No, so this is where you are getting signs confused. An overvalued dollar is
the same as having a trade deficit. Arguing to reduce that trade deficit is
the same as arguing for a weaker dollar. The argument goes "the dollar is too
strong and it should be weaker", not "you are saying the dollar is too strong
and then you want it weaker also?? How dare you ask for both!" When you make
these types of arguments, it worries me because it makes it sound like you
aren't groking that I am advocating for a cure to a disease.

> Your whole argument comes down to "the dollar is overvalued".

Well, I think my argument is explaining _why_ we have a stronger dollar --
because we have open capital markets while our trading partners do not. This
creates an asset demand for dollars that increases total demand for dollars
beyond that which would be consistent with balanced trade.
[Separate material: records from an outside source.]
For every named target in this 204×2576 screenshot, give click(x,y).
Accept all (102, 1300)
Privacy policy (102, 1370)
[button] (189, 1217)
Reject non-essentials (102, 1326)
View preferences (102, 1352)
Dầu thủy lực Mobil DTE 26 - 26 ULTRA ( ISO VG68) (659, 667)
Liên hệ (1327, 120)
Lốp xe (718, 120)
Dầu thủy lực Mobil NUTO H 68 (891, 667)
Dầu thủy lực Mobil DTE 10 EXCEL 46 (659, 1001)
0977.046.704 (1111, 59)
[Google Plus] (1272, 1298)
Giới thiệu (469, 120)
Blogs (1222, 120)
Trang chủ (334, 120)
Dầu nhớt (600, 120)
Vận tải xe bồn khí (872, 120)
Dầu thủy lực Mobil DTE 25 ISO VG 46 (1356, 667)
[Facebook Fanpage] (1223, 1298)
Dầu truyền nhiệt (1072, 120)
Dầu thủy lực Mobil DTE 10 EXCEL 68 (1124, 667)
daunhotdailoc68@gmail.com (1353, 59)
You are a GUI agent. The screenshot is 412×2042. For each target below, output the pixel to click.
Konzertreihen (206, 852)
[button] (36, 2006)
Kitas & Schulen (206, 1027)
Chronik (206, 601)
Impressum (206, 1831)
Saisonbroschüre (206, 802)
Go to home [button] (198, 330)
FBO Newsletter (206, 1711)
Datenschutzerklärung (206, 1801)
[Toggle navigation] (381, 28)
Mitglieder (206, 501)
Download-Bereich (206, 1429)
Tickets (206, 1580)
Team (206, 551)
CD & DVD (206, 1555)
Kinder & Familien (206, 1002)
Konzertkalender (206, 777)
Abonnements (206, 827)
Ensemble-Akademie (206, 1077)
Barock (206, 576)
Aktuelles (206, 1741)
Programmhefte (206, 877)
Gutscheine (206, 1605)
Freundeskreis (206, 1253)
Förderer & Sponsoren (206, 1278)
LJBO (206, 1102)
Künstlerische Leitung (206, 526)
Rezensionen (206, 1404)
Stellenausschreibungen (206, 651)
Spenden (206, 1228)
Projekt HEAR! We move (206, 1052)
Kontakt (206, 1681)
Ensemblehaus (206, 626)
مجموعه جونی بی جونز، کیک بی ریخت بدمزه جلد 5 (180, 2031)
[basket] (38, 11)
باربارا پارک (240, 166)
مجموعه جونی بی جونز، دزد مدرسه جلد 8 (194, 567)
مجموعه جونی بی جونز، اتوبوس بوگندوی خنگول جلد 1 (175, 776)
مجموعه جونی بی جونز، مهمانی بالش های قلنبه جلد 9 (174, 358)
> You are not going to mention the good things, so I will.

I guess I'm old school in thinking that any systemic distortion is a net harm.
For example, you may not realize this, but the strong dollar doesn't actually
allow us to consume more, because it reduces our income and forces government
benefit spending to bridge the gap. If you look at patterns of household
consumption, they have not gone up -- the big gain in consumption was higher
healthcare costs, but that's a price inflation thing. Basically those areas
that lose out to globalization end up receiving social security disability
dollar for dollar.

Next, the trade deficit is primarily offshoring, so instead of buying a wrench
made in the U.S., we are buying an american _branded_ wrench made in China.
How many chinese brands can you name? You are buying the same american
products, except they are no longer made here.

But, it's the same wrench, and in real terms it costs the same. We are not
getting an extra wrench, there is no "extra consumption" \-- there is just
loss of domestic production followed up with increased foreign purchases as
large numbers of formerly productive people drop out of the labor force and
rely on government assistance. We just stopped producing something
domestically and bought it overseas. It's not extra consumption.

How can we afford to buy it? Well, it's those extra government benefit
expenditures to make up for all the income lost, together with lower interest
rates from foreign demand for our assets and then we get asset bubbles as a
side effect. China, more than anyone else, was responsible for the great
recession.

That extra government debt also crowds out public spending on public goods --
take a look at our hollowed out cities. So, on net, we are not enjoying any
more consumption, rather the ability of our nation to produce is slowly being
dismantled and shipped overseas. That's an unmitigated bad.

It is also destabilizing, politically, as we have large swaths of the country
that are being written off and this breeds radicalism. Also, it's sad to turn
our backs on our fellow americans who worked in factories that have been
shutdown and are now living on food stamps and meager benefit payments in
broken down cities.

------
En_gr_Student
Irony: In trying to win, the Chinese leaders are enforcing a death spiral.
History judges with brutal honesty, and not on intentions.

Play it through: \- they can't back down \--> means they can't not lose half a
trillion per year in current revenue \--> means they don't get to spend that
money on "Chinese advancement", but they might foolishly think they look
"tough".

I can think of five ways out of this where they win. If they are too stupid to
do so, then they don't really deserve to be in power, do they. One of the big
arguments for the authoritarian structure is that they get fewer pretty faces,
and 3/4 the way up the chain of command they should get higher levels of
actual capability.

------
sct202
China still hasn't pulled out the boycott card like they have recently done to
both Korean and Japanese companies for perceived slights. A lot of F500
companies are reliant on China's consumer market to meet their quarterly
goals, and would be vulnerable.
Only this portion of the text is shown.